There is a broad range of motives and efforts that causes a potential buyer to carry out a due diligence of the target company, in particular a legal due diligence, but in general one can break it down to two key objectives: (1) analysing the inventory, and (2) identification of risks. The potential buyer’s objective is in general to answer two following questions: “Does the company have everything it needs?” and “What are the risks connected to an acquisition?” How such review can be carried out with legal certainty and which pitfalls have to be considered were the topics of a module of this year’s P+P Pöllath + Partners’ M&A training.
Data protection in focus
However, there are legal limits to the buyer’s, seller’s and target company’s implementation of the above-mentioned objectives. Already when providing information about the target company to the potential buyer, the seller and the buyer must ensure that personal data (such as information about employees, customers or suppliers) is only passed on to the buyer in compliance with the regulations set forth in the German Basic Data Protection Regulation (Datenschutzgrundverordnung). During our training we not only discussed concrete possibilities to protect data privacy, such as by anonymizing data, but also showed concrete case constellations that permit (non-anonymized) disclosure of personal data on the basis of a legitimate interest.
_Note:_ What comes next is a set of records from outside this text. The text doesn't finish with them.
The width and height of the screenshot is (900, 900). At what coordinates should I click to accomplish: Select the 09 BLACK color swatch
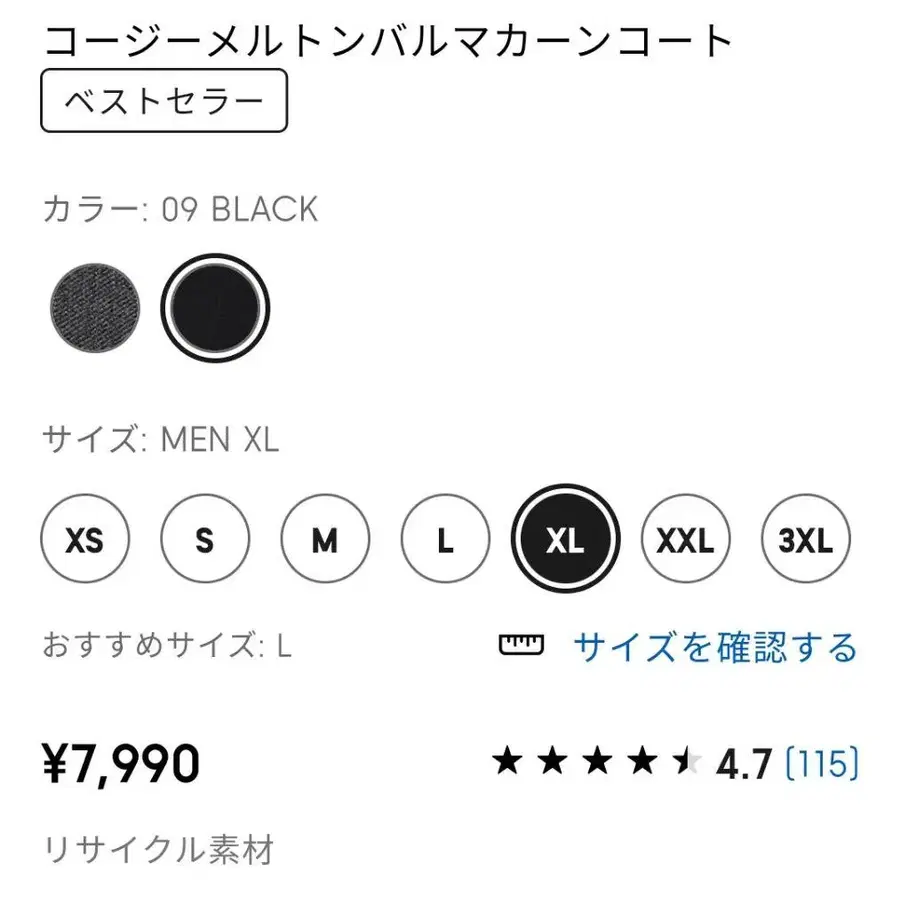coord(215,309)
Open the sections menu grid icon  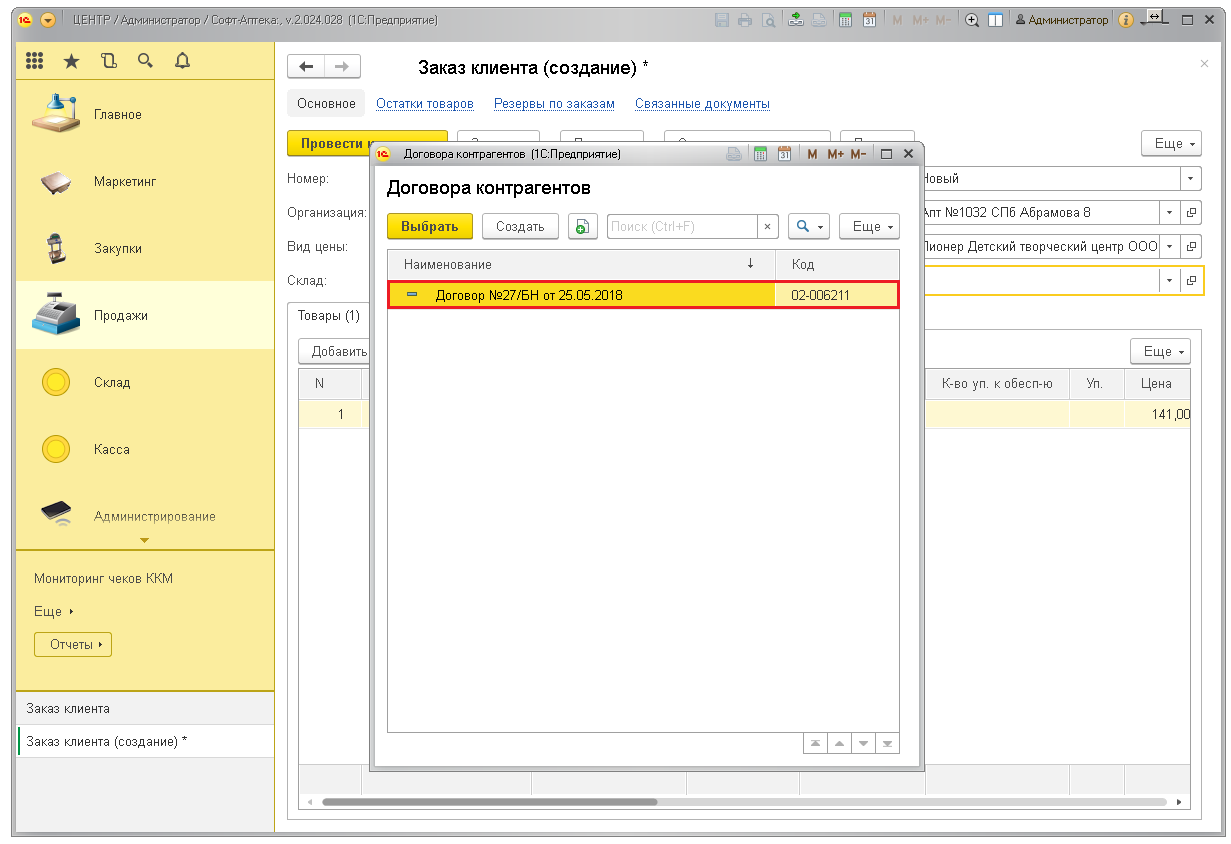(35, 62)
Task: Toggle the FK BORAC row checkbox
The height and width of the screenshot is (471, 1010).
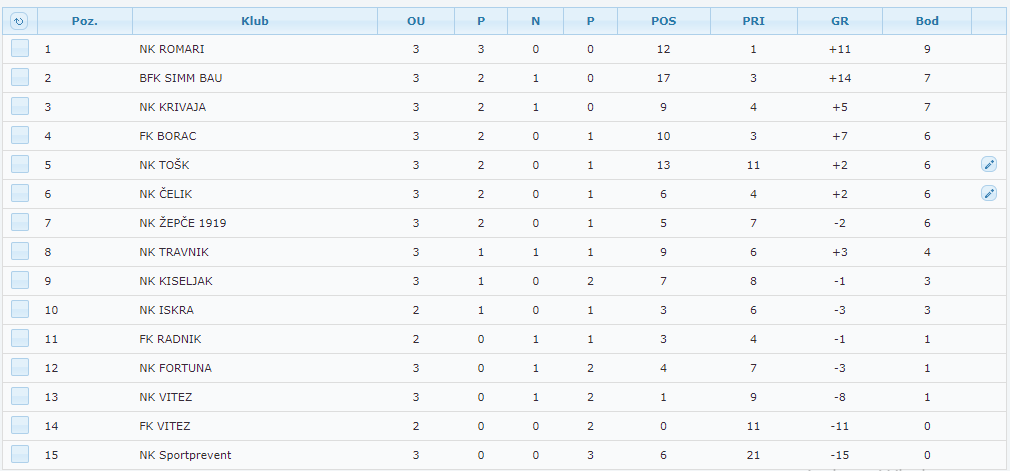Action: [x=20, y=136]
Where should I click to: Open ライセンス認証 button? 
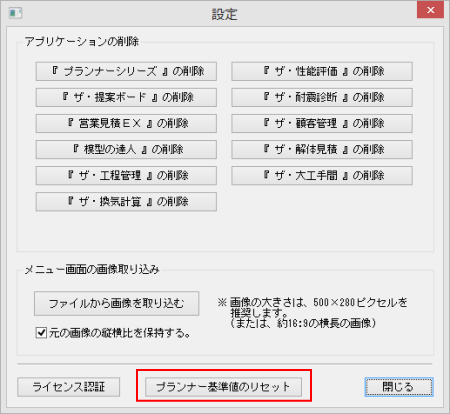point(69,387)
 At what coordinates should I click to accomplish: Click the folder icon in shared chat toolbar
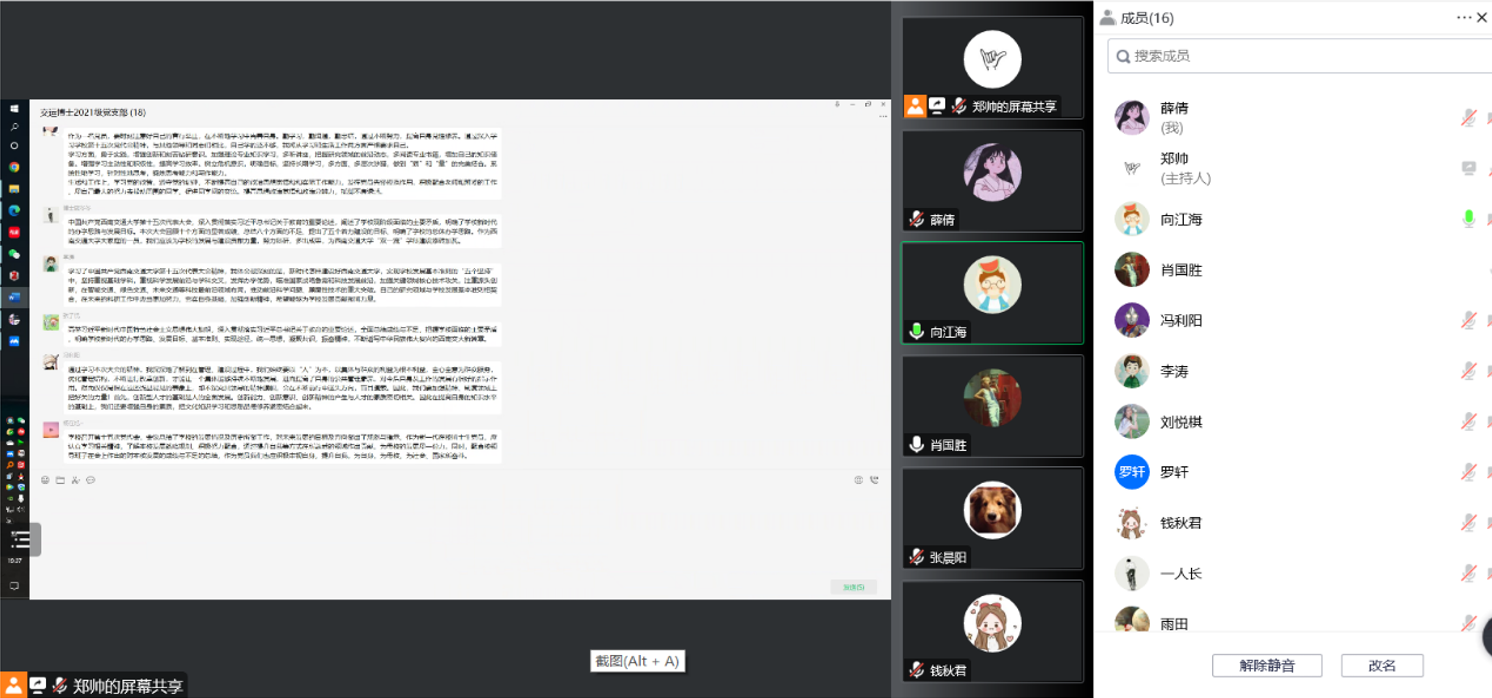60,480
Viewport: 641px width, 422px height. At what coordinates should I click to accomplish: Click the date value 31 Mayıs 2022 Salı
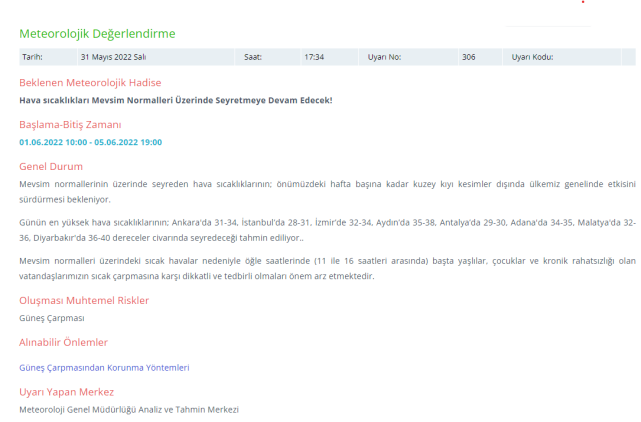point(113,58)
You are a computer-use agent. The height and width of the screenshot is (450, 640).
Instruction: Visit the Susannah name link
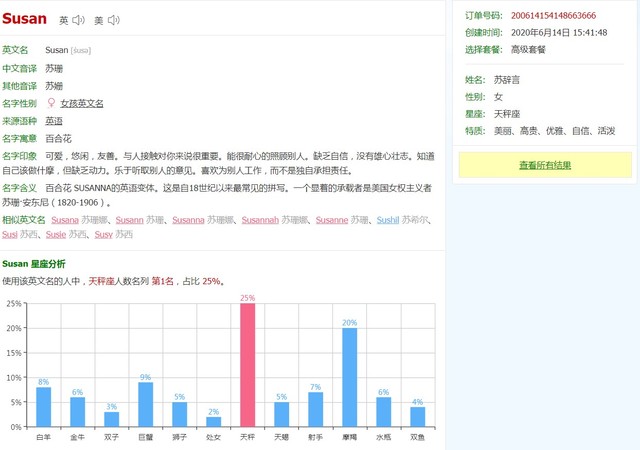coord(260,219)
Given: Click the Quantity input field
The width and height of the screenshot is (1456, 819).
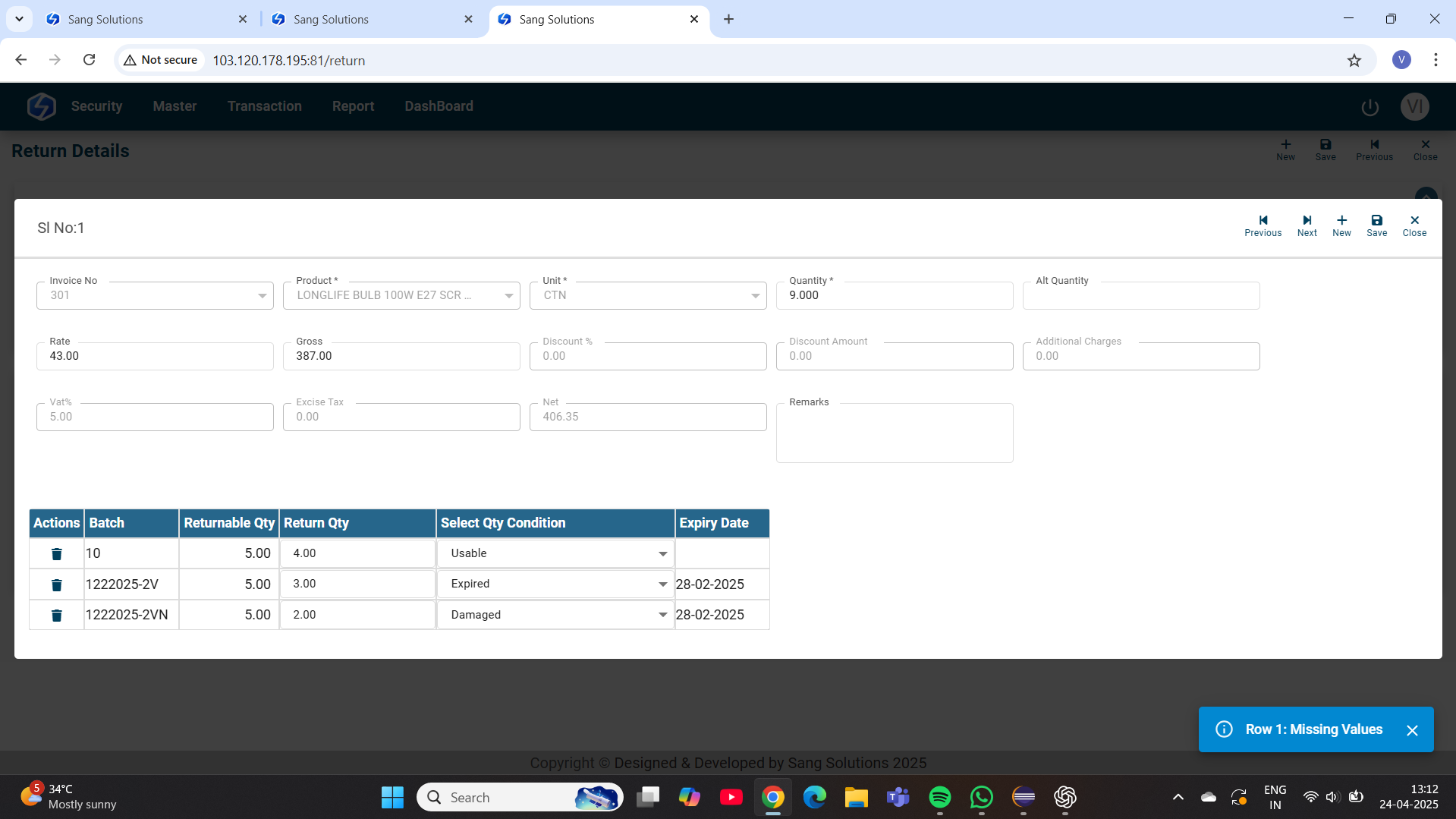Looking at the screenshot, I should pos(894,296).
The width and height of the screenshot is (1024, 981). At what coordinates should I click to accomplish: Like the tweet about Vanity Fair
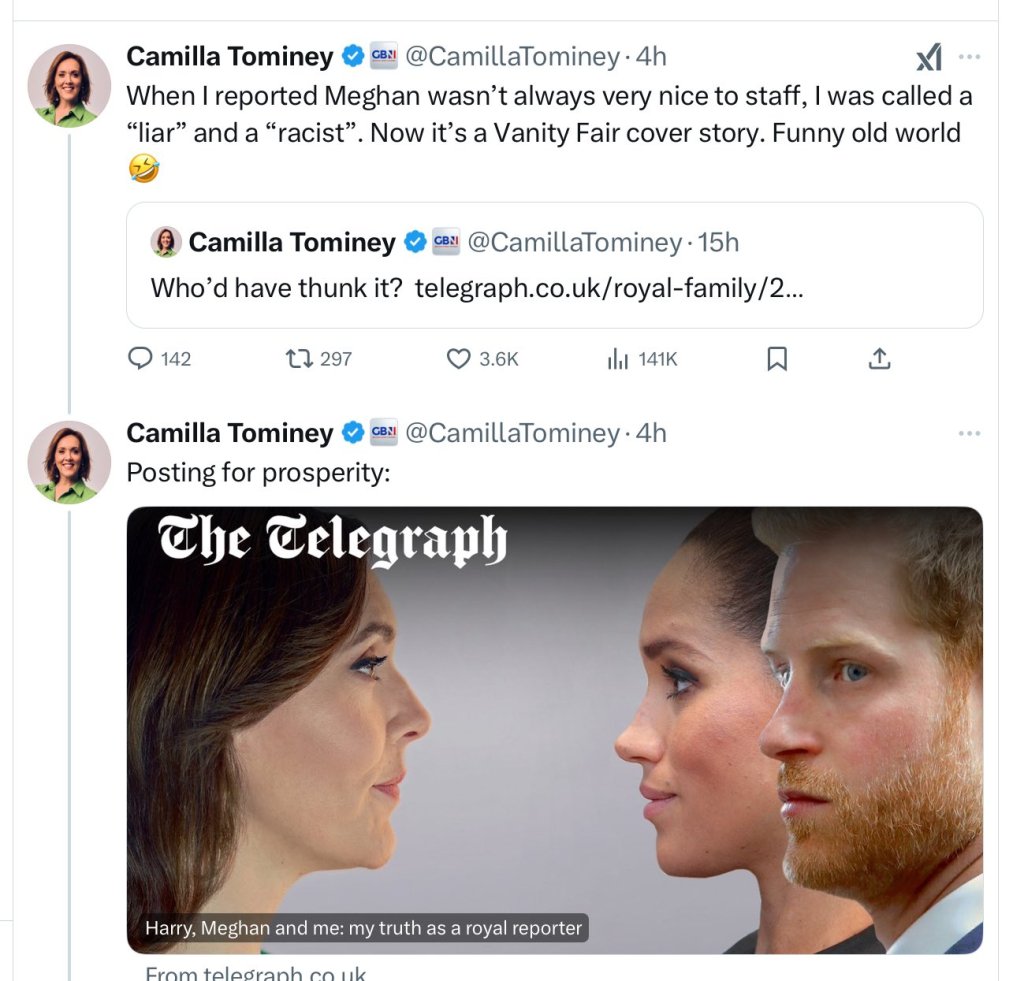pos(458,358)
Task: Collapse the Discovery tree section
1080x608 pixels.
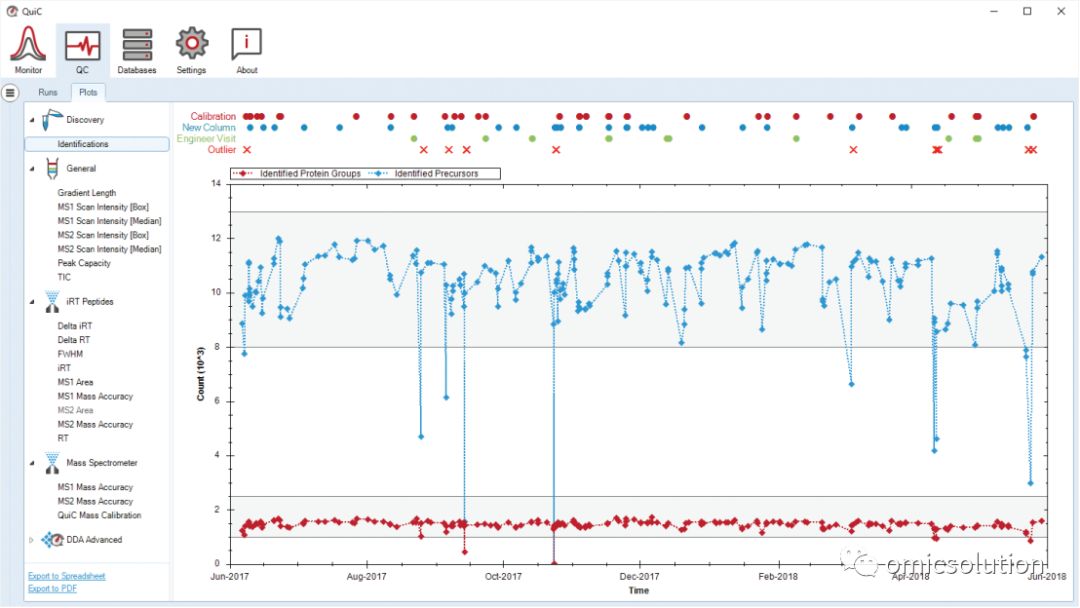Action: 32,120
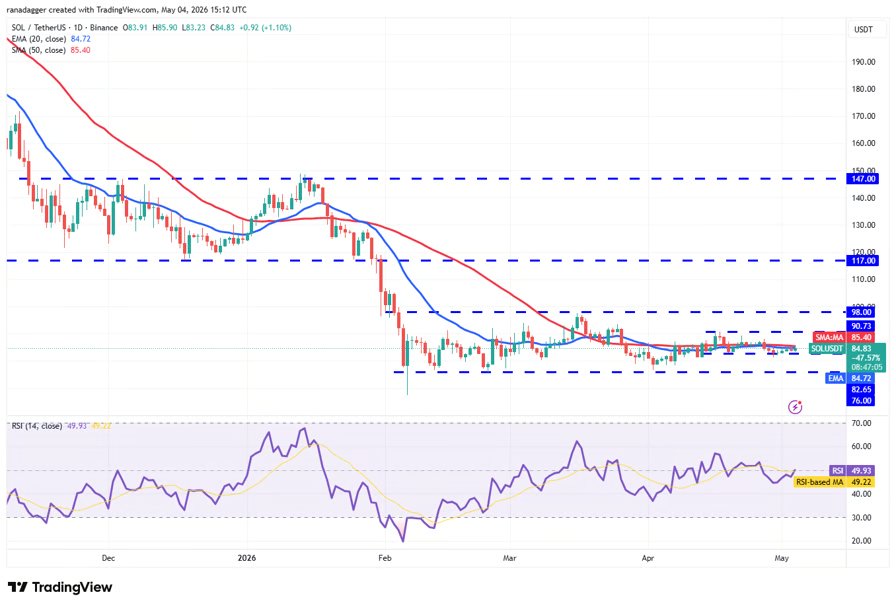The width and height of the screenshot is (896, 607).
Task: Select the SOLUSDT 84.83 price tag
Action: [847, 349]
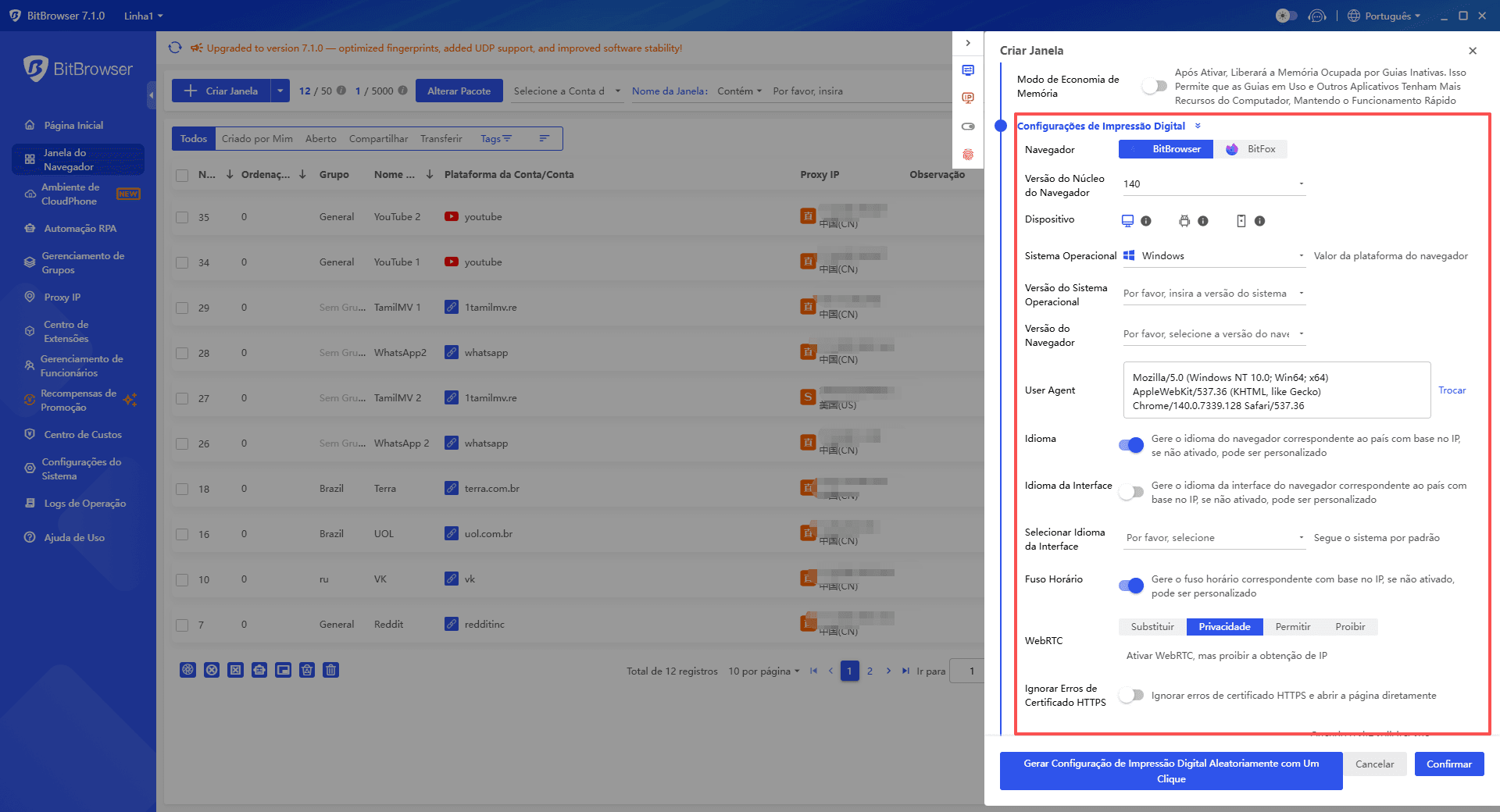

German corporate law sets rules to the balance of power between the selling shareholder of the target on the one side and its management on the other side and therefore also sets legal limits when implementing due diligence. Therefore our training dealt with the question, which is of practical relevance, whether and to what extent the selling shareholders of a German limited liability company (GmbH) or the stakeholders of a German stock company (AG) may instruct the management or the board to carry out due diligence or to provide the potential buyer withnecessary information on the target company. On the contrary, we dealt with the question of the management’s liability when providing information or refusing to provide information, in each case to the potential buyer, was against the law.
Structure and procedure
Precisely implementing inventory and analysing the acquisition’s possible risks also requires structured preparation and an organised due diligence process. Keywords such as “communication” and “coordination” are of particular importance in this context. Understanding the target company’s business model is at least as important as constantly exchanging results and findings amongst the various due diligence teams (“Financial“, “Tax“, “Commercial“), the investment bank and the client.
Legal due diligence should comprise everything that is relevant to the concrete business model of the relevant target company in order to make a statement as to whether “the company has everything it needs“. At this point, we outlined a legal due diligence’s main areas such as company law, financing, commercial and contract law, labour law, environment, IP and real estate as well as relevant legal issues attached to each field.